[WORK INSTRUCTION]:
For the entries below, state how many lines contain the word "computer" and add nothing else.

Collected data
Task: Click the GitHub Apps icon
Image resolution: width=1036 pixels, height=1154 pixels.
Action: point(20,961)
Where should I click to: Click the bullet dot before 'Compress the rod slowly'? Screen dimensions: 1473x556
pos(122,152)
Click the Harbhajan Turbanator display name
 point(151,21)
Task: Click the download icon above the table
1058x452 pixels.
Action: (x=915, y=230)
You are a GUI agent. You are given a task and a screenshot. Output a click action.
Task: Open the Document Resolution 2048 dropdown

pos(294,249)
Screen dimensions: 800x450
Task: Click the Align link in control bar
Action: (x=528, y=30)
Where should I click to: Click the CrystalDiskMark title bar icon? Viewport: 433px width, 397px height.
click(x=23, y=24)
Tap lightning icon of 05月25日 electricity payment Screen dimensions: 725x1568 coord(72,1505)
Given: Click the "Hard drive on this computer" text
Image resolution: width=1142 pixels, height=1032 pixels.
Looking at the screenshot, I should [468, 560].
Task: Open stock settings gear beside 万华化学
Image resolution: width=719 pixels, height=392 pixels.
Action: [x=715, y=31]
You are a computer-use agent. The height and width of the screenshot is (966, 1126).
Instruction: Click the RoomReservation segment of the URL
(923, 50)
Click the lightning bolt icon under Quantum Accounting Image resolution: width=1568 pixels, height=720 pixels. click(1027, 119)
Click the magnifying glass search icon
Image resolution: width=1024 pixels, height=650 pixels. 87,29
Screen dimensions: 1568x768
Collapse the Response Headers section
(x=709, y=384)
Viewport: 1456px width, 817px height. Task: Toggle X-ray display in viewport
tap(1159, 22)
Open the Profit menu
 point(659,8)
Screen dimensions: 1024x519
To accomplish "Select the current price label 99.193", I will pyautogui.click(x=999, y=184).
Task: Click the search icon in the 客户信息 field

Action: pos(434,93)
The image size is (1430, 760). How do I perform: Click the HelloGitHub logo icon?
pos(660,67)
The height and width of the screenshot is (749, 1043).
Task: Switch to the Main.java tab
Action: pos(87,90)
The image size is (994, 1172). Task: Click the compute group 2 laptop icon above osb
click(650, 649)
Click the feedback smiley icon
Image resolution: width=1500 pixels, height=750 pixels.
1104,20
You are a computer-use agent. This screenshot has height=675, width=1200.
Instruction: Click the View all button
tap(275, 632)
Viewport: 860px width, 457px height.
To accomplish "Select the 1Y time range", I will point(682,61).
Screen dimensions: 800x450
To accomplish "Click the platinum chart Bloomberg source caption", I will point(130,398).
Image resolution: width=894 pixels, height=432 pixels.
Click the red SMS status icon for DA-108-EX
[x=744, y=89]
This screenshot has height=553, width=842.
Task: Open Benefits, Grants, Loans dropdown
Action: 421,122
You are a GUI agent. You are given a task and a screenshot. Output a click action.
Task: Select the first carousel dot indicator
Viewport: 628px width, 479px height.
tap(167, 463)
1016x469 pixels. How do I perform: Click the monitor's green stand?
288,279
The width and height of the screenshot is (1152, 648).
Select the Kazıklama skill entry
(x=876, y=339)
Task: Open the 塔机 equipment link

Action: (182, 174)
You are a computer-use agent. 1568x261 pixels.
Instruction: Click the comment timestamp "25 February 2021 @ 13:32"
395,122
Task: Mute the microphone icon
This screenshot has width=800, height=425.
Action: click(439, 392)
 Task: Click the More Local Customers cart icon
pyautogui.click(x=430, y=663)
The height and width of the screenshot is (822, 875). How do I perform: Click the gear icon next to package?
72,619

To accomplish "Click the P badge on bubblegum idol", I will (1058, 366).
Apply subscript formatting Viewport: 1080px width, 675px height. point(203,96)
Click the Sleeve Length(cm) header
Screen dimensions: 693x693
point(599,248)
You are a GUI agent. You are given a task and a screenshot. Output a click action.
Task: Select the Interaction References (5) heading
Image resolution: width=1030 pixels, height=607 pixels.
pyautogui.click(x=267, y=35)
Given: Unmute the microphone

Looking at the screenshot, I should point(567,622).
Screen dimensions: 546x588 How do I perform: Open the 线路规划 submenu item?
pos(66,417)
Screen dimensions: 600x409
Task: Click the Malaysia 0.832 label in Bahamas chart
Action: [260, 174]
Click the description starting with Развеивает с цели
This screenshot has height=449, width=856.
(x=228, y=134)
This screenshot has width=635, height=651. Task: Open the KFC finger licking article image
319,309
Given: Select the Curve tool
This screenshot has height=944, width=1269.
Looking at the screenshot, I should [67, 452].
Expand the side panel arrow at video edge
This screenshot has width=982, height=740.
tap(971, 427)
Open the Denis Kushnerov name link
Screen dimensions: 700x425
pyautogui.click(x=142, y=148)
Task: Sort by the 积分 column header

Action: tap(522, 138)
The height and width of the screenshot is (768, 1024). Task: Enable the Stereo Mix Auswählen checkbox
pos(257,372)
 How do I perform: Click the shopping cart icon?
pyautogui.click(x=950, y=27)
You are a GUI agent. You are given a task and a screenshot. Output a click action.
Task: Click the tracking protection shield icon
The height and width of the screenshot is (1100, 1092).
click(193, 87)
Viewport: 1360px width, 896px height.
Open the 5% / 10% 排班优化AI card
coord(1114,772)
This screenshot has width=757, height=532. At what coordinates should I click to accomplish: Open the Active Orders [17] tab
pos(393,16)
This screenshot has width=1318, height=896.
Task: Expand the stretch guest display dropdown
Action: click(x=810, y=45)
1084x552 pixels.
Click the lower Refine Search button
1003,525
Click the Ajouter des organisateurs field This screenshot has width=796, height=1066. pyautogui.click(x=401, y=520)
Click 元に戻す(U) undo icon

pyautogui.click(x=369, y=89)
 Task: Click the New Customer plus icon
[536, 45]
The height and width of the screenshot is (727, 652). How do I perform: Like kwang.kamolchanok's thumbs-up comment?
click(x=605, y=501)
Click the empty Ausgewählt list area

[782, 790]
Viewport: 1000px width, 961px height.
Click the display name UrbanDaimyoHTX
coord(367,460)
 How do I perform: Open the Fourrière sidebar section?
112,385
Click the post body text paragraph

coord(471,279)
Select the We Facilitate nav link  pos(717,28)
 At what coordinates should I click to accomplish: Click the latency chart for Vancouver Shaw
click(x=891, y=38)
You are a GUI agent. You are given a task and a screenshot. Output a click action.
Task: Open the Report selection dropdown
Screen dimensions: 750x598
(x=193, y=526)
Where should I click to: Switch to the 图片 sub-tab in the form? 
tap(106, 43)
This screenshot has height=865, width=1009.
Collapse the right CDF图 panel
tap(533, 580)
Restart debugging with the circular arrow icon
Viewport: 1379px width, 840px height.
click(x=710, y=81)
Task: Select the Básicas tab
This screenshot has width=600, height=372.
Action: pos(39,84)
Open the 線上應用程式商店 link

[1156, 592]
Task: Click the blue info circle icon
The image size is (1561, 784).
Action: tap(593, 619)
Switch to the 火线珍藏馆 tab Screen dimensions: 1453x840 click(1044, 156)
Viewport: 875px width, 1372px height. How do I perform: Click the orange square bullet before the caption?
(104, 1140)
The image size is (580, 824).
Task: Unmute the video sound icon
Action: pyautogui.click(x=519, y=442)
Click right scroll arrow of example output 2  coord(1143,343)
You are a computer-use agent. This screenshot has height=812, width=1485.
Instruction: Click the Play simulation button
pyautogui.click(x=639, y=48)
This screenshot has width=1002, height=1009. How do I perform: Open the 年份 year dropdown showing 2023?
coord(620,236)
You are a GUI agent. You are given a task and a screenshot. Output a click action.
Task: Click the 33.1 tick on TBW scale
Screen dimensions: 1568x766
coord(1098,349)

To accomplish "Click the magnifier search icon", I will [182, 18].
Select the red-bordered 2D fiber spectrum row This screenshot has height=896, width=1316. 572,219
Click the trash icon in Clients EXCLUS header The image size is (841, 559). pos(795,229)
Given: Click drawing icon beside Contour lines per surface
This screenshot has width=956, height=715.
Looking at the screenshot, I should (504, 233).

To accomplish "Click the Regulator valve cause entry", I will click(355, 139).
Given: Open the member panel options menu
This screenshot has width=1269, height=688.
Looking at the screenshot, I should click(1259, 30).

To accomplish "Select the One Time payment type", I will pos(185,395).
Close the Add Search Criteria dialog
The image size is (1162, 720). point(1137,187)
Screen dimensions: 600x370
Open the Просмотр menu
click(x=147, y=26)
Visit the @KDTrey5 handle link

[WRITTEN SOLUTION]:
5